Brandon Johnson, an organizer for the Chicago Teachers Union, said the school closings have had a profound impact on the Austin community. He said the vacant buildings should be seen as an asset.

“There has to be some guarantee that whatever goes into the buildings, the Austin community benefits from it,” Johnson said.

In a community that has already seen a lot of disinvestment, some education and community advocates would like to see the buildings repurposed for something that benefits Austin.

Elce Redmond, an organizer with the South Austin Community Coalition, said since the buildings were once schools, whatever the building is used for next should be something related to education and community resources — like a community center.

“We’d love to have the school back, but that’s not going to happen, so why not turn it into a center for learning?” Redmond said.

He said he doesn’t think the city or CPS is committed to education, and the situation is devastating to Austin and other communities.

But Redmond doesn’t think anything will come of the buildings unless the community pushes the issue and makes something happen.

“It’s imperative to get those buildings reopened in some sort of capacity,” he said.

Like the other closed schools, Emmet Elementary, at 5500 W. Madison St., is boarded up. And there’s graffiti on the playground and weeds growing between the cracks of the pavement.

State Rep. La Shawn Ford (D-Chicago) agrees with Ald. Graham that the empty Emmet building is a real eye sore on one of Austin’s main streets.

“To have the schools boarded up right on Madison, that’s a major disappointment for the community,” he said.

Ford recently sponsored a resolution in the Illinois House — HR1121 — to build a new high school at the old Emmet site because it has the space and Austin already has a number of elementary schools. He said that every community should have another neighborhood high school because they can be anchors for a community.

Armstrong, at 5345 W. Congress Pkwy.; Leland, at 5221 W. Congress Pkwy.; and Key, at 517 N. Parkside Ave., all look similar to Emmet.

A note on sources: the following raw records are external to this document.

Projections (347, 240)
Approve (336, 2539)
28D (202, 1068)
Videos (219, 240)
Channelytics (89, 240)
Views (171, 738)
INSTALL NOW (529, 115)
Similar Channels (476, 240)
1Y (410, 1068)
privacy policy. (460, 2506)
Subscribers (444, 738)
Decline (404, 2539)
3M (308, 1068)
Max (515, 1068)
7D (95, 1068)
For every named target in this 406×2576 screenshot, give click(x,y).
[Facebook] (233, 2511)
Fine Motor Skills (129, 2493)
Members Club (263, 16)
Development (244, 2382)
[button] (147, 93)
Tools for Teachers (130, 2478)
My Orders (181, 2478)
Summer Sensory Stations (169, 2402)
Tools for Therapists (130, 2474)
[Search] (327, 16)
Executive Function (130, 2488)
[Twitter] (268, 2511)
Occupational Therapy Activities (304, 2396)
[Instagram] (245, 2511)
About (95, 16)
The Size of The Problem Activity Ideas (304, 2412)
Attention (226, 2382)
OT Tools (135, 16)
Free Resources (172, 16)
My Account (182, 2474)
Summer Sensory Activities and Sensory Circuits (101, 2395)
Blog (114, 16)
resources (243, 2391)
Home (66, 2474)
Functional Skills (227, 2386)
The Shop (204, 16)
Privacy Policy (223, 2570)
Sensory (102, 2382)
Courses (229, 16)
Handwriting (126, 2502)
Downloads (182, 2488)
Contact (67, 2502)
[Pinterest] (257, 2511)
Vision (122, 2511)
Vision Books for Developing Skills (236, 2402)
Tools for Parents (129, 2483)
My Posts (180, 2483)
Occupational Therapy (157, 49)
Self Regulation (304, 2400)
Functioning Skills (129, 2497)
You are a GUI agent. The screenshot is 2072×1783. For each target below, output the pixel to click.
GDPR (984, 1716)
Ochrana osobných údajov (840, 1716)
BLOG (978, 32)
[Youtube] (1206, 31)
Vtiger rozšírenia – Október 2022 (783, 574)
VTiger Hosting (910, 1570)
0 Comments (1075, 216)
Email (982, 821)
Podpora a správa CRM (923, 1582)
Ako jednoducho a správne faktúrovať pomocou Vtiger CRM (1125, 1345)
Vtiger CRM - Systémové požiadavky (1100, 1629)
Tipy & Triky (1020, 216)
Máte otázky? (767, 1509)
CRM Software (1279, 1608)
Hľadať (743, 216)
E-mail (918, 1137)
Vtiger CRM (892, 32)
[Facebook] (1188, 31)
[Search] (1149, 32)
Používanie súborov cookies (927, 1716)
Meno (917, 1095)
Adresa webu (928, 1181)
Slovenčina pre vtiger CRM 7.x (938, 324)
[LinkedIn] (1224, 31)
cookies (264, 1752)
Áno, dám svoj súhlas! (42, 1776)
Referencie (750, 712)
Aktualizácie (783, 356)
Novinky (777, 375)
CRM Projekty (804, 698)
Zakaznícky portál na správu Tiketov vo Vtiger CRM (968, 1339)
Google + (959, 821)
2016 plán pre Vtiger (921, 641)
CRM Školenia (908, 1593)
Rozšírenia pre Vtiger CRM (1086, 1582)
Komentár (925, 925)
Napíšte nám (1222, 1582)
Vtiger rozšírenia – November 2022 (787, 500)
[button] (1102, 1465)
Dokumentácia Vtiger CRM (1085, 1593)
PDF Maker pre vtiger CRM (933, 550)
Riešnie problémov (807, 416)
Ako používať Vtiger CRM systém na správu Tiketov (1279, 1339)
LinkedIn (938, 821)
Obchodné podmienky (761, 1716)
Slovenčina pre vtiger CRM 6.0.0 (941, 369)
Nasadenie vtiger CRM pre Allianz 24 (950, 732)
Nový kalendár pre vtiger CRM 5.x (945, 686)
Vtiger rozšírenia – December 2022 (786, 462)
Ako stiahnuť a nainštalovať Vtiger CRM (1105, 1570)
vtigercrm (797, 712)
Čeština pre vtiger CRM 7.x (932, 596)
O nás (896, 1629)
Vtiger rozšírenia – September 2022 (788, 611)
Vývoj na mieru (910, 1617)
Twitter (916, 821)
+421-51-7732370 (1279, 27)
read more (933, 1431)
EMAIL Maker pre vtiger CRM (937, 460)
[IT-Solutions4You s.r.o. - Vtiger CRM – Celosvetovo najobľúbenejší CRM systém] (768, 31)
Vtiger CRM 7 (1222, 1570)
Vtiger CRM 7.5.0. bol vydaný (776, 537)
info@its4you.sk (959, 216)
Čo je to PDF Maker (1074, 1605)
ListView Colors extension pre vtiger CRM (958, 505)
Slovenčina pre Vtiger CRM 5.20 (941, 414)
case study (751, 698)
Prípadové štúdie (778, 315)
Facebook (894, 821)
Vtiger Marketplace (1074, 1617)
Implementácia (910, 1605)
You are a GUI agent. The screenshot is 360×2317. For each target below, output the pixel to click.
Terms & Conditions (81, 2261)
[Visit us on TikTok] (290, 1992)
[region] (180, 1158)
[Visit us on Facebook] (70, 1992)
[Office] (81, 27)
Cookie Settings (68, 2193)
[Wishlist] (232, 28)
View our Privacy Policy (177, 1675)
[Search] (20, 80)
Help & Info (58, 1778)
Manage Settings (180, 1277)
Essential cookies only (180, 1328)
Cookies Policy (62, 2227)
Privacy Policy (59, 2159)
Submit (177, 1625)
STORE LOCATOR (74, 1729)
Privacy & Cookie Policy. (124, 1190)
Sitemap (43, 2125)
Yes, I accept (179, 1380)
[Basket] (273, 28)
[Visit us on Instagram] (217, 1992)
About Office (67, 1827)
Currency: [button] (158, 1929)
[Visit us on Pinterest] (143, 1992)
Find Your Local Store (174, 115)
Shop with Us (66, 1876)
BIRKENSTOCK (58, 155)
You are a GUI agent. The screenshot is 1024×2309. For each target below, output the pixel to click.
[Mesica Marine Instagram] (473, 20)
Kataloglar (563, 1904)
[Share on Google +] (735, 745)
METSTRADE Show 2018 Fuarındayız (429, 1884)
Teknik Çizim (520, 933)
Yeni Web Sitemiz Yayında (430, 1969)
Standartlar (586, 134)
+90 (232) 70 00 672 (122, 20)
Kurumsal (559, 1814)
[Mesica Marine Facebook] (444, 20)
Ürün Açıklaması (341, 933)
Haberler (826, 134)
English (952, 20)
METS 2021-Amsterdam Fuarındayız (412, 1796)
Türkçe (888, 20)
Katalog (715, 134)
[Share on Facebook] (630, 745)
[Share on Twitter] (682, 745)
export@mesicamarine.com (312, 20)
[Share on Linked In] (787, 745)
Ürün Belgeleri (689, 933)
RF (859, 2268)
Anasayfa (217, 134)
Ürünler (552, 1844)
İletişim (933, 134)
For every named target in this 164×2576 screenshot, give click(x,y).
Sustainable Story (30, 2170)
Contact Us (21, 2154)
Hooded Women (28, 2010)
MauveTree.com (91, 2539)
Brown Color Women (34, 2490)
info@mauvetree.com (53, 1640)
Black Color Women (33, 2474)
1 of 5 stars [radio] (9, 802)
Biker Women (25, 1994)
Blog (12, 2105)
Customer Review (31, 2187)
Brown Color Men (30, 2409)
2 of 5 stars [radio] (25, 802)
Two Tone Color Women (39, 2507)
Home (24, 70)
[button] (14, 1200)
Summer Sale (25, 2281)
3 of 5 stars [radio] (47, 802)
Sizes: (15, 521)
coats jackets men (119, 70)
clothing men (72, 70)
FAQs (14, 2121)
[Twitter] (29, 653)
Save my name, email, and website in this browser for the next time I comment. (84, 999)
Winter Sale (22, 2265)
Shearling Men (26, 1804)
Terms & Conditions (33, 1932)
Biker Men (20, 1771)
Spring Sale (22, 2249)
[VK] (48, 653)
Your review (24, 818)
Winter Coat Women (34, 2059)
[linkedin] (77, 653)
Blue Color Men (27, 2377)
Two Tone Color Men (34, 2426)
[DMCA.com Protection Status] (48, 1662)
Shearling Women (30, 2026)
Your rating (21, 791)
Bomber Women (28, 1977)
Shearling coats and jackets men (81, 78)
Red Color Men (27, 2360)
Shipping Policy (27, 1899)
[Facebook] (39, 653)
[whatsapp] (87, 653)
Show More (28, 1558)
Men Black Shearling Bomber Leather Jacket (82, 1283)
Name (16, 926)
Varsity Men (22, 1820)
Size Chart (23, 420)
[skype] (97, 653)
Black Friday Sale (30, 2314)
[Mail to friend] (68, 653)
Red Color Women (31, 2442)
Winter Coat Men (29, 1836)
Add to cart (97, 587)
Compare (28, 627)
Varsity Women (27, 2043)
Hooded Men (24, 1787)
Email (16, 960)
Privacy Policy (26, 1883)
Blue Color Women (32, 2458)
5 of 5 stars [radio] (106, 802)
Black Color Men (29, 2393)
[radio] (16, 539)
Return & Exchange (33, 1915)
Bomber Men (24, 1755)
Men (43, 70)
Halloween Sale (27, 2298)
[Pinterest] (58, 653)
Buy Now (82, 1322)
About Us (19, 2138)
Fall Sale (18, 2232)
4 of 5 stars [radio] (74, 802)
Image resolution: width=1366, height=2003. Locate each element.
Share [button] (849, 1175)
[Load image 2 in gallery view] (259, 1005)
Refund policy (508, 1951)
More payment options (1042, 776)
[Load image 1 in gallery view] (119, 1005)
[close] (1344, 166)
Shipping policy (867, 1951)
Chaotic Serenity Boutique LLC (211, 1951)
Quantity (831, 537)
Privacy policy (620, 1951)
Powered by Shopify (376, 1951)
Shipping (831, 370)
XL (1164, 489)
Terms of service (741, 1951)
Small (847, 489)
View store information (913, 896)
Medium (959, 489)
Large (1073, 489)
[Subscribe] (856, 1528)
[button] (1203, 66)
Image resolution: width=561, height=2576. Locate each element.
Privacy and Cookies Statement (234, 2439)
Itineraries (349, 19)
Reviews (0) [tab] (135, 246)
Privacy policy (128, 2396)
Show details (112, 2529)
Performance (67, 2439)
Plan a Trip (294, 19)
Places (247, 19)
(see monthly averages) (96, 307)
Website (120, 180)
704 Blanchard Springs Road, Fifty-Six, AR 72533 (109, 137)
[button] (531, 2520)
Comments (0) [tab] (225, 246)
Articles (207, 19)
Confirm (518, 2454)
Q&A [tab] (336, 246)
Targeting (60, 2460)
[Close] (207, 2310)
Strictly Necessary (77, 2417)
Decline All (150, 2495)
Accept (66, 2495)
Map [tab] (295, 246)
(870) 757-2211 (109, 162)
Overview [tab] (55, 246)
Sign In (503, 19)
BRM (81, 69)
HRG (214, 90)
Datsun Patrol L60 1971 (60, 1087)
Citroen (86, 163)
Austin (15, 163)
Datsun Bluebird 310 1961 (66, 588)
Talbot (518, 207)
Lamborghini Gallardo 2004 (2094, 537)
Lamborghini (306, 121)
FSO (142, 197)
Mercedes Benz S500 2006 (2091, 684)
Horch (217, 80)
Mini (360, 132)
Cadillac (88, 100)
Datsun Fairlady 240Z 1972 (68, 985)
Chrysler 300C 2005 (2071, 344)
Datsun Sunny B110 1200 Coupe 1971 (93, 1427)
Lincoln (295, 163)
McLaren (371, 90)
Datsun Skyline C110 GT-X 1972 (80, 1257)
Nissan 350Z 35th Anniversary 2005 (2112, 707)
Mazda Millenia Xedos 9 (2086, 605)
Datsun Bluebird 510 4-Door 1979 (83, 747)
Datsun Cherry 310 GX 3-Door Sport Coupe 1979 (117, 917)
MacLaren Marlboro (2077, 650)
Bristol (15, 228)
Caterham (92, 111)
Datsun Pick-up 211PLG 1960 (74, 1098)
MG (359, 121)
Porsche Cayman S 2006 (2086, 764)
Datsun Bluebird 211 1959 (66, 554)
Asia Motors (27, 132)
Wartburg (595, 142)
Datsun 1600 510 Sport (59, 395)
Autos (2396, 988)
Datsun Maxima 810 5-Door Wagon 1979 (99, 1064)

There are boarded-up windows and faded marks where the sign used to say each school’s name.

The old Key building has had a negative impact on the Austin branch of the Chicago Public Library, right around the corner from the former school – fewer children are coming to the library.

Shelley Hughes, the children’s librarian who’s worked at the library the last three years, said they’ve seen a significant drop in the number of children visiting the library.

Hughes still does outreach with the other schools in Austin, but she said the easiest outreach is when you’re right there next to a school.

“Nothing quite works as well as when you’re right in someone’s face,” she said.

Dwayne Truss, an Austin resident and board member of Raise Your Hand for Illinois Public Education, said he would love to see Emmet go back to being a neighborhood school and Leland used as a library for the South Austin area.

Though Truss would like to see the buildings repurposed for something, he thinks it would be difficult.

“Because honestly, they’re only designed for one thing and one thing only, and that’s to be schools,” he said. “You can potentially remodel into apartments, but that would be pricey. So for those types of projects someone would have to come in with a lot of money to invest in those projects or lease that space.”

TIF money, which is supposed to target blighted areas like Austin, could be used on the schools, but Truss said he doubts there’s enough money in the TIF districts the schools are located in because that funding was used on other projects, like Loretto Hospital.

“The bottom line is unless there is sufficient balances in the TIFs, I cant see them being able to fund any mayor projects, especially if they’re tied to current and past projects.”

Truss said there are a lot of questions that come up about the practical uses for the buildings, but nothing will happen with them this summer.

“There’s no plan, it’s just something that the mayor did without any plans.”